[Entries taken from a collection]
-.-.-

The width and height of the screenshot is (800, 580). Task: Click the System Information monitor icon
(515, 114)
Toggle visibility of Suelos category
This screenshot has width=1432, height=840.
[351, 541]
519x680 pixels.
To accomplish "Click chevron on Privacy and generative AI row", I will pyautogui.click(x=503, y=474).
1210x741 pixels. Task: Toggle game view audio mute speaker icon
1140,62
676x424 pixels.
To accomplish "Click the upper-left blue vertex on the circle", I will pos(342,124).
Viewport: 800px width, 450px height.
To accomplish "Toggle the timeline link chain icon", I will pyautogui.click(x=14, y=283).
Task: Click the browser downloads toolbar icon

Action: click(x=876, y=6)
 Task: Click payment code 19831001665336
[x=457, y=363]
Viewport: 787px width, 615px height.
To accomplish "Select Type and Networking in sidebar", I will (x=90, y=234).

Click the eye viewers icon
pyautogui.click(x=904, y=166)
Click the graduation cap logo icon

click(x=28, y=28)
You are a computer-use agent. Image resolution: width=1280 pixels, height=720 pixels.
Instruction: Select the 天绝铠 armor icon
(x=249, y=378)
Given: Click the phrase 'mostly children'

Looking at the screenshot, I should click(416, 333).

-.-.-

**REQUIREMENT:**
Copy out each line in the preceding records that contains "will".

**EXPECTED OUTPUT:**
To accomplish "Click chevron on Privacy and generative AI row", I will pyautogui.click(x=503, y=474).
To accomplish "Click the upper-left blue vertex on the circle", I will pos(342,124).
To accomplish "Toggle the timeline link chain icon", I will pyautogui.click(x=14, y=283).
To accomplish "Select Type and Networking in sidebar", I will (x=90, y=234).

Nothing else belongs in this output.